Since listing in 2014 through a reverse takeover, PREH has not reported positive operating cash flow and free cash flow (see Table 1). It is not alone; several other companies have reported negative operating cash flow and free cash flow (see Table 2) but these include those involved in the penny stock saga. Some of the companies in Table 2 are quite stressed.
PREH’s net debt-to-equity ratio has been rising over the past few years. Last year, it consolidated The Capitol Singapore’s debt after it took over the 50% stake it did not own from former partner Chesham Properties. Net debt-to-equity ratio stood at 0.72 times as at Dec 31, 2018, up from 0.57 times a year ago and higher than the 0.45 times as at Dec 31, 2015.
In addition to taking on debt to fund The Capitol Singapore, PREH also took on new loans and borrowings to fund investments and to refinance expiring multicurrency medium-term notes. In January and August 2018, PREH issued $120 million fixed-rate notes at 3.90% a year due in 2021, and $180 million fixed-rate notes at 5.95% a year due in 2020. The proceeds from these MTNs were utilised to partially fund the redemption of the MTN of $100 million due in March 2018 and retail bonds of $300 million, which matured in October 2018.
On March 18 this year, PREH announced it had fully redeemed its $125 million 4.9% notes, which had matured. A further $762 million of loans will be maturing this year. These comprise secured loans of $227 million, fixed-rate notes of $125 million and unsecured loans of $410 million. PREH says it “has commenced discussions with the respective lenders to refinance the loans which are coming due in the next six months”.
Despite its somewhat stressed cash flow over the years, PREH has assets it can monetise. For instance, it plans to continue with strata sales at 111 Somerset and it can sell its residential units at Eden Residences Capitol. The group owns AXA Tower, which is undergoing an asset-enhancing initiative.
In China, PREH owns stakes in several properties. These include a healthcare facility in Chengdu, shopping malls in Chengdu, Foshan and Shenyang, and an integrated development in Tongzhou that is under development. The investment properties are valued at capitalisation rates of 5.25%. The company plans strata sales of its Tongzhou project. It is not clear if the investment properties and properties under development can be easily monetised if the need arises.
Yields higher at SPH and SPH REIT
Although SPH and SPH REIT are both viewed as dividend plays, SPH REIT is likely to be the more defensive of the two in the near term.

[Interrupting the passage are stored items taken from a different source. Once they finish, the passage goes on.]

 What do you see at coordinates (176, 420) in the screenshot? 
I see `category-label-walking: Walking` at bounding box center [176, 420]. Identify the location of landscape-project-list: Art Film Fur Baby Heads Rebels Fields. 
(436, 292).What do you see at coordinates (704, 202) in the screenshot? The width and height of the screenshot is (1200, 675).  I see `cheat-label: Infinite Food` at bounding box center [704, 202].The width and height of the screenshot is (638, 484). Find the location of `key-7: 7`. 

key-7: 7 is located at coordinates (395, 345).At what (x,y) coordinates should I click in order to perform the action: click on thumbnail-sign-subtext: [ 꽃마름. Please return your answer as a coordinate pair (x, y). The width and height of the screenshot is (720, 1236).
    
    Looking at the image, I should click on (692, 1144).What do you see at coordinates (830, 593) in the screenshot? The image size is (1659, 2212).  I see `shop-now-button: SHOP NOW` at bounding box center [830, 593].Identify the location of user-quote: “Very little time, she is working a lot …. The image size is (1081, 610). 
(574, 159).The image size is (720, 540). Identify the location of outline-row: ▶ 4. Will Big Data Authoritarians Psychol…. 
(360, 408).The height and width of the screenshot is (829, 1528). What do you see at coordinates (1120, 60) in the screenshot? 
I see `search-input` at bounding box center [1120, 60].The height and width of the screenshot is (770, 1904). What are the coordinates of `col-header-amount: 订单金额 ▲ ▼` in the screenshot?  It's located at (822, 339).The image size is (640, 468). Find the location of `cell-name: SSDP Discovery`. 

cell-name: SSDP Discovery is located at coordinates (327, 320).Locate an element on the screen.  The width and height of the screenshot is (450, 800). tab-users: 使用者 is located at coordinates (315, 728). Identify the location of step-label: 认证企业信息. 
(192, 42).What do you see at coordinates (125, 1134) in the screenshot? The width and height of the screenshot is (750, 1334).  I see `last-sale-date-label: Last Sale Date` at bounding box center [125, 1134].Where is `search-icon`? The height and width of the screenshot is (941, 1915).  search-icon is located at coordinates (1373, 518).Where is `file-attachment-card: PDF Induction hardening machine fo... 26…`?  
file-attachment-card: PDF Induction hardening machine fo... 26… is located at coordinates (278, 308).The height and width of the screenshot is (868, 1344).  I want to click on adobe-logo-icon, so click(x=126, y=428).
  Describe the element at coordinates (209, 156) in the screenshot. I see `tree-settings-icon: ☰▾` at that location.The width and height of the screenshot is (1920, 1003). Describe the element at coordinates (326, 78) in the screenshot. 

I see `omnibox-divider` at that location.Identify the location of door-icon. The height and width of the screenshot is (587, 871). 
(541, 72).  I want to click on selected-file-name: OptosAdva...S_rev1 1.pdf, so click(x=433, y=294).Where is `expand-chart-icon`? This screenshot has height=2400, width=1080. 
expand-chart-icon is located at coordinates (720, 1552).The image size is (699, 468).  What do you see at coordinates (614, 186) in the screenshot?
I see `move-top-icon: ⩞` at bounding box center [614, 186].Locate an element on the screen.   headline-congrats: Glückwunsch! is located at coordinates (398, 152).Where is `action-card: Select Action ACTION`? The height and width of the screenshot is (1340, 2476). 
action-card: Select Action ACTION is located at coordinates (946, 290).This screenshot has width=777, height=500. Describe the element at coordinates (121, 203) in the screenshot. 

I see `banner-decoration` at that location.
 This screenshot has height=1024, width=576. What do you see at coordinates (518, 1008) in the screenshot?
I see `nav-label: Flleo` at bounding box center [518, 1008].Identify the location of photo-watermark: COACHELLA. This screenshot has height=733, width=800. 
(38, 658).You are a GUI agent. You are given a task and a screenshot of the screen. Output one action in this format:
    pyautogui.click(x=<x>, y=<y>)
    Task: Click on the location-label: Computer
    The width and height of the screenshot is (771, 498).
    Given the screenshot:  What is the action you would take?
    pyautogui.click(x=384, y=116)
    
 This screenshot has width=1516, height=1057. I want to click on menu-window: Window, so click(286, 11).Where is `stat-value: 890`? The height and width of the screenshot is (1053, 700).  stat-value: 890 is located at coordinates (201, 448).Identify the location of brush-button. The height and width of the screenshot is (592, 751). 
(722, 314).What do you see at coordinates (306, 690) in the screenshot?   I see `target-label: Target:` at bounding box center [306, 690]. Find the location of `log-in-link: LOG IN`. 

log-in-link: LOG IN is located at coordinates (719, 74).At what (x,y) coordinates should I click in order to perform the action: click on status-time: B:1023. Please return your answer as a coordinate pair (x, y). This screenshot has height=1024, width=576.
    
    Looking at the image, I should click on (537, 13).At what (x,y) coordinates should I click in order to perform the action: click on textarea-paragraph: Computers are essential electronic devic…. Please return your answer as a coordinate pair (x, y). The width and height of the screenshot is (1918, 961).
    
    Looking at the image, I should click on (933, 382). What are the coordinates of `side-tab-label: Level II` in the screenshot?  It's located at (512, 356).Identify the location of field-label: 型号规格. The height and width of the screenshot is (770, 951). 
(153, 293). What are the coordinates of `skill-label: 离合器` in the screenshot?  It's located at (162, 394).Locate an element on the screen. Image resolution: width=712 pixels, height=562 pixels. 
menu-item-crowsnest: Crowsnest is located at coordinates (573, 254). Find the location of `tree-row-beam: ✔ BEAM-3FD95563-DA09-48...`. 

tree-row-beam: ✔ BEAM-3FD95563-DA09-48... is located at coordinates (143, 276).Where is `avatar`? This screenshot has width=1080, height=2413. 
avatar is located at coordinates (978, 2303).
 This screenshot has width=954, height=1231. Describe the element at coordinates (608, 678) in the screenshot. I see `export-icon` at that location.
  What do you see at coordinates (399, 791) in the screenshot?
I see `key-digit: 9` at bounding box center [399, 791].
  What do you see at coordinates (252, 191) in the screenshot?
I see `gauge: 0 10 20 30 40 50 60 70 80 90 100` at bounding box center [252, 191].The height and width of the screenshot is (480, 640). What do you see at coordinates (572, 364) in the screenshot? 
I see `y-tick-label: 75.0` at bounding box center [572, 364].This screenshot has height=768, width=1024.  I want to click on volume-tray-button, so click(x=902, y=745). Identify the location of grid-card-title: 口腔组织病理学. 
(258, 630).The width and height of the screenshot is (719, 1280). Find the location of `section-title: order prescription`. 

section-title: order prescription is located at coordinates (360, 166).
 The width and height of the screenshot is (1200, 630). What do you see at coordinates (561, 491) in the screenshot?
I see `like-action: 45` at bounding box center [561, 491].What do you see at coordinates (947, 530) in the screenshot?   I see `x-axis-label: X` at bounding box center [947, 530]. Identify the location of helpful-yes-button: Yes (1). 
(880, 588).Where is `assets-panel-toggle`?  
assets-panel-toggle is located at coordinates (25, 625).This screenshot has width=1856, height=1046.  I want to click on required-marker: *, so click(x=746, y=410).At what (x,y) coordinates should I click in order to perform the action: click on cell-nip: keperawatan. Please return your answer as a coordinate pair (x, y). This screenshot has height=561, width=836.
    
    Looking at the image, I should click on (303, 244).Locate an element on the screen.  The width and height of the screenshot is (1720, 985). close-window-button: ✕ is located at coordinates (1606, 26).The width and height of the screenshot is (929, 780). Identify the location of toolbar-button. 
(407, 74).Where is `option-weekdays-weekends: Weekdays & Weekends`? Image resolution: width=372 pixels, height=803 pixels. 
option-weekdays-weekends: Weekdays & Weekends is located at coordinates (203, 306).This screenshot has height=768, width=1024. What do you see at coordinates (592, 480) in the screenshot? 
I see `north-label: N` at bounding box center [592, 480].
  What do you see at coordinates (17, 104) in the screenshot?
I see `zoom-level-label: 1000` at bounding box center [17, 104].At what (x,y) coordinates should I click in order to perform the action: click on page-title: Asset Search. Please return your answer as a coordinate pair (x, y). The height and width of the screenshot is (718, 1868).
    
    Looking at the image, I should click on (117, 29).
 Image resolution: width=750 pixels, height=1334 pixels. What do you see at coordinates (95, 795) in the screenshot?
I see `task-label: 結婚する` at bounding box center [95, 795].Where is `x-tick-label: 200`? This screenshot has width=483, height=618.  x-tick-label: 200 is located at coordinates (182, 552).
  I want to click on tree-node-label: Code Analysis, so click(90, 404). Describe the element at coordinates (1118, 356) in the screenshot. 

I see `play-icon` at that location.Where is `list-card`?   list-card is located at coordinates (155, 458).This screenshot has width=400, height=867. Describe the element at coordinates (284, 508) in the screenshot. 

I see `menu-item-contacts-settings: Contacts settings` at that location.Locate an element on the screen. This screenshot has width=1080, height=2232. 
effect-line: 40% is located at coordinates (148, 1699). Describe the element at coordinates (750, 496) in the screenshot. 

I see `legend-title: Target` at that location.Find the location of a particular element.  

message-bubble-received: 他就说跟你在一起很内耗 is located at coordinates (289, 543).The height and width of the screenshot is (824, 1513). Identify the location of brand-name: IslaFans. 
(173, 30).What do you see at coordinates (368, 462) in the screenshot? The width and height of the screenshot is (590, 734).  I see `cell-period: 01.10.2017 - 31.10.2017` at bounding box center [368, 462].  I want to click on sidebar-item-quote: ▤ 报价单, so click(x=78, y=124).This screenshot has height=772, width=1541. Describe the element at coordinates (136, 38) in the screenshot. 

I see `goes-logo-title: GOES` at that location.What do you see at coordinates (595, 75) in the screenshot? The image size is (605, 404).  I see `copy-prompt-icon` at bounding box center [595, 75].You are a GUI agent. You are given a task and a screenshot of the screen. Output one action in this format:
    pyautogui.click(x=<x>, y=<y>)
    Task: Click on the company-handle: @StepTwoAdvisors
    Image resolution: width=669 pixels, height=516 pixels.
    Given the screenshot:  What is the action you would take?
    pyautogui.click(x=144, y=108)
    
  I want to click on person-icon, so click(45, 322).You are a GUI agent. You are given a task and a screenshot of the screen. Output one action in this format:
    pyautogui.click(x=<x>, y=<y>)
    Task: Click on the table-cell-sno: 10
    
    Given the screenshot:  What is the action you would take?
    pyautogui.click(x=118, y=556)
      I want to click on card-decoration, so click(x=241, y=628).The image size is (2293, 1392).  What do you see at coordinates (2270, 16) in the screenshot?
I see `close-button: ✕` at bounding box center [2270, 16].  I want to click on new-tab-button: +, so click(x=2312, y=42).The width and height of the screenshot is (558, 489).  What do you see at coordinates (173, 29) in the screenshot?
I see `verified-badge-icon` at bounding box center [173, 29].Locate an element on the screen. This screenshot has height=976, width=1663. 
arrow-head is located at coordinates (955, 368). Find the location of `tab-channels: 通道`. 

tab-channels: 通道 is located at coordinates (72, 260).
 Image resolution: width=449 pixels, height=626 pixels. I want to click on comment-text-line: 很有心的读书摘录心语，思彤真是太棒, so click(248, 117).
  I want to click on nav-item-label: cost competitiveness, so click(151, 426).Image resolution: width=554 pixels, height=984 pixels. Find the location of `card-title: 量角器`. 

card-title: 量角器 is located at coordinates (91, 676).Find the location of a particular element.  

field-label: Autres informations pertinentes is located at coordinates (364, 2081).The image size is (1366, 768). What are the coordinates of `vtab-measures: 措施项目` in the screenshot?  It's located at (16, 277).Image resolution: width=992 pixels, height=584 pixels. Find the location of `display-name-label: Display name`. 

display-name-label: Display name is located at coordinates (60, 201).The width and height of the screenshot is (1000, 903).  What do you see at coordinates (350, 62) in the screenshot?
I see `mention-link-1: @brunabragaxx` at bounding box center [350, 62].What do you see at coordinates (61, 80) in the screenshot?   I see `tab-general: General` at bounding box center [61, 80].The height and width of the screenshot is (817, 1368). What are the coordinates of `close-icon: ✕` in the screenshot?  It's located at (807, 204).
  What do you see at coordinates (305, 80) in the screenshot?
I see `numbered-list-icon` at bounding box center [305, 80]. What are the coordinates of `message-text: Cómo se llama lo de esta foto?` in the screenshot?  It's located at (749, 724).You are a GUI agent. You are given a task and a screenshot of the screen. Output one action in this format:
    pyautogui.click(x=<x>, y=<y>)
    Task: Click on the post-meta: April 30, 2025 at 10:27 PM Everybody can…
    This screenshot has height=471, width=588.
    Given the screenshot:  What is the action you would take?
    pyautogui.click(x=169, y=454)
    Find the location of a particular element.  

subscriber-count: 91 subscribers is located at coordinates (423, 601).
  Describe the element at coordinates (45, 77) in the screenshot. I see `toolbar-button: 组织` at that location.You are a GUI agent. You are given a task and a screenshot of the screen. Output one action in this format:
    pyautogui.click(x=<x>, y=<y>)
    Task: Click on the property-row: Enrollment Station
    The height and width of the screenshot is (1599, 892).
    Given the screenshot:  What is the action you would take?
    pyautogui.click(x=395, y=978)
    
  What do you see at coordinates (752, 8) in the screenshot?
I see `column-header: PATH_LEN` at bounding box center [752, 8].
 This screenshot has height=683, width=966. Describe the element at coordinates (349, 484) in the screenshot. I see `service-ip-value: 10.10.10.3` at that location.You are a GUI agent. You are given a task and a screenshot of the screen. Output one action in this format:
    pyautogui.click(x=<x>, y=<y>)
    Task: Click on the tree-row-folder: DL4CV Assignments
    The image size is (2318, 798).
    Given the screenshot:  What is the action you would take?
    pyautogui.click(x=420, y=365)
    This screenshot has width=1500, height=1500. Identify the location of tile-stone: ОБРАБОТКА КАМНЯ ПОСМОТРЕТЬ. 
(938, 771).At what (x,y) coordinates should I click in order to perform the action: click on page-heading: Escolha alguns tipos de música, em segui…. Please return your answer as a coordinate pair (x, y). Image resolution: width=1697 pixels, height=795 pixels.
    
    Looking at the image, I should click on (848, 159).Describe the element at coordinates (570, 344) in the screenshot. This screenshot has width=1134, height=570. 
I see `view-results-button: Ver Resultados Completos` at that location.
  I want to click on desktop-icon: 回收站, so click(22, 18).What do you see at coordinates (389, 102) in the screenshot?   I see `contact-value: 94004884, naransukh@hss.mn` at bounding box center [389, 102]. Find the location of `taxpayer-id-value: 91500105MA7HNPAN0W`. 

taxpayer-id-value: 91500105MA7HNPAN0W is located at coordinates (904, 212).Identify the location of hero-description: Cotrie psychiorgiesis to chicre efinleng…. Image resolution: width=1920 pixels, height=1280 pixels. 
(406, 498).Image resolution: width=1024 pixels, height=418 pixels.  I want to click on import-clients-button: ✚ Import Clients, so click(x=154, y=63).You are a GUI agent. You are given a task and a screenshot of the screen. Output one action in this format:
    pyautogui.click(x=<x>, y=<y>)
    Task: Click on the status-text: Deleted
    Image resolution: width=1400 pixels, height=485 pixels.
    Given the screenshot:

SPH is in the process of transforming into a property development and investment company. As such, its dividends have been falling (see Chart 1). Excluding a special dividend for FY2018, SPH’s dividend would have been 11 cents, translating into a dividend yield of 4.4%.
Interestingly, UOB Kay Hian upgraded SPH to a “buy” this year. “The rising importance of resilient assets in SPH’s portfolio and the new management’s effort to expand the defensive business have been underappreciated,” the local broker says. UOB Kay Hian has a target of $2.82 for SPH, as student accommodation and the property sector are likely to cushion the decline from the media business.
While analysts are lukewarm towards SPH REIT, its DPU has increased gradually on an annual basis since its IPO in July 2013 despite headwinds in the retail sector (see Chart 2). SPH REIT listed at 90 cents per unit and it has not asked unitholders for equity to fund acquisitions. Its pipeline asse t, The Seletar Mall, has a carrying value of $488 million. Given its current aggregate leverage of around 30.1% following the Figtree Grove acquisition, SPH REIT could acquire The Seletar Mall with debt and a modest placement to keep its aggregate leverage below 40%.